The cherry on top is that our teachers also have access to the same data I do. So when I sit down with a teacher, it’s no longer a top-down judgement. It becomes: okay, this is what both of us are seeing, what do we do next? The conversations are much more constructive. Teachers aren’t hearing my interpretation of their performance. We’re both looking at the same evidence and co-constructing their PD sessions, together.
I’ve seen teachers leave these conversations and immediately restructure how they approach a topic in their next unit. The data doesn’t just inform a conversation, it changes what happens in the classroom.

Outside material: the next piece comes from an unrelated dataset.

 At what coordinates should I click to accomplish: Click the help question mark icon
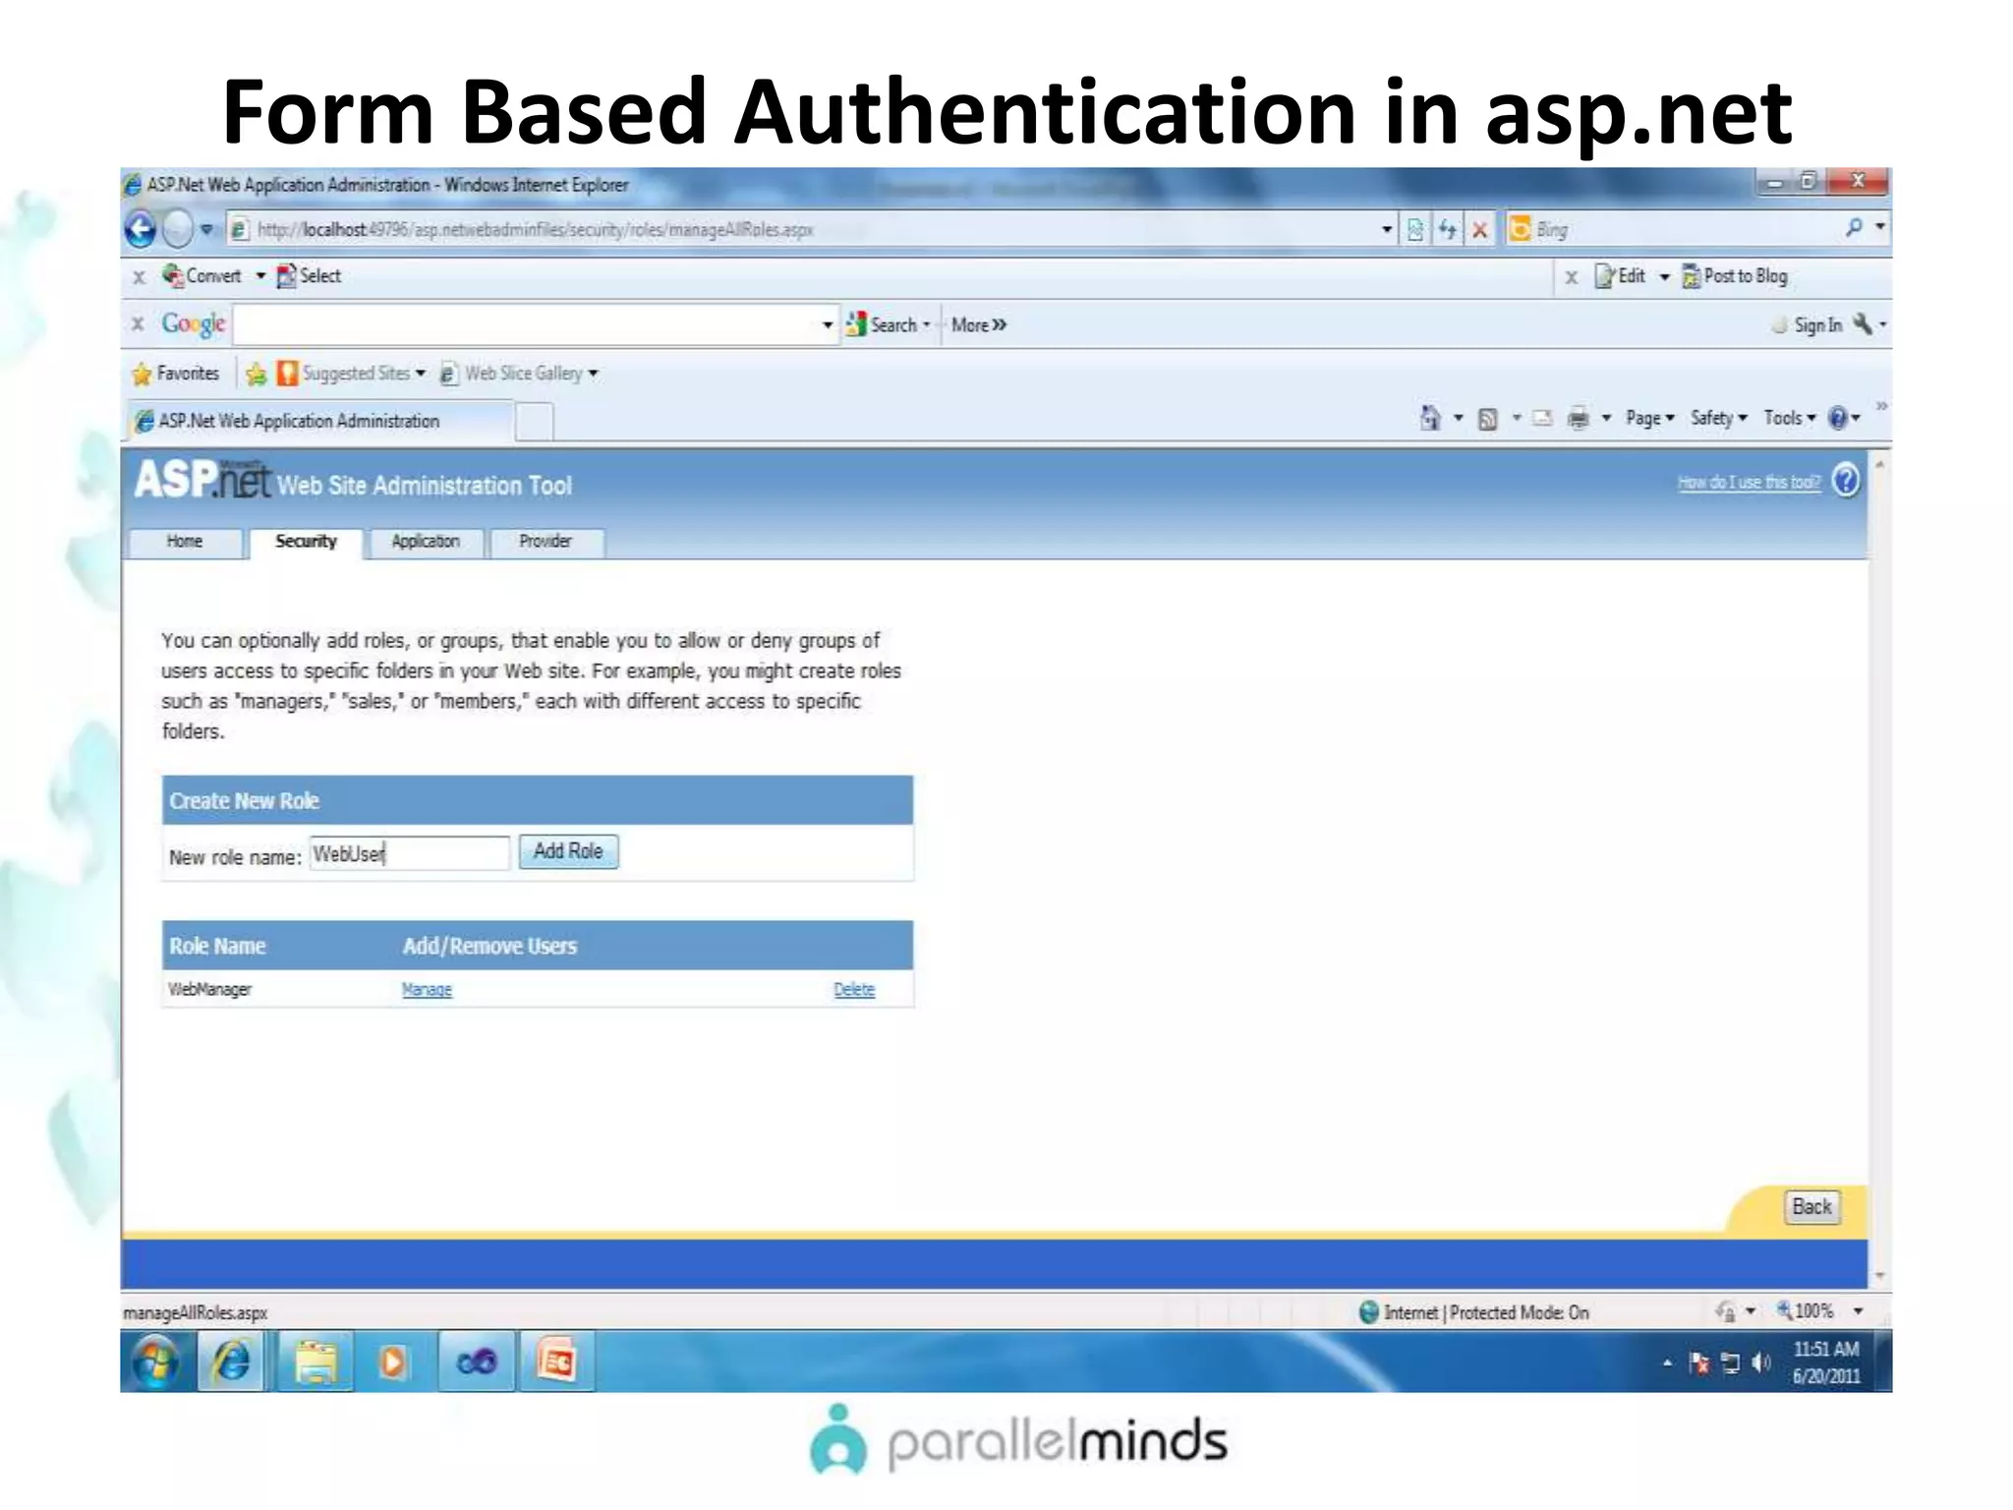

I walk into strategic meetings as a more confident leader
Any school leader will tell you that preparing for strategic meetings is one of the most demanding parts of the job. Decision-makers often want the big picture across 1000+ learners and 200+ staff members. For us, that’s always meant combing through data from multiple sources. I’ve spent days, at minimum, assembling that kind of summary. With Toddle’ AI Insights, I was prepared in an hour.
Toddle gave me a ready-made analysis that covered top-performing and underperforming subjects, associated risks, and recommended interventions. It drew from both performance results and assessment frequency data across departments.
When I presented this at our meeting, I felt more confident than ever. I had solid, well-organized data behind every point, and it showed.
Data belongs to everyone at JBCN now
The challenge with everything I’d built before was that I had to lead the system. Because the system depended on me maintaining everything, teachers naturally defaulted to my way of looking at data. The analysis was never ready for them to explore independently. If I left the role, the institutional knowledge would leave with me.
With Toddle, our data now works for everyone.
Coordinators check insights on their own. Teachers can see how their classes are performing. No one is building pivot tables across multiple spreadsheets anymore – you ask a question and get an answer in seconds. The data is system-driven, not person-driven, and that’s a shift we’ve been trying to make for years.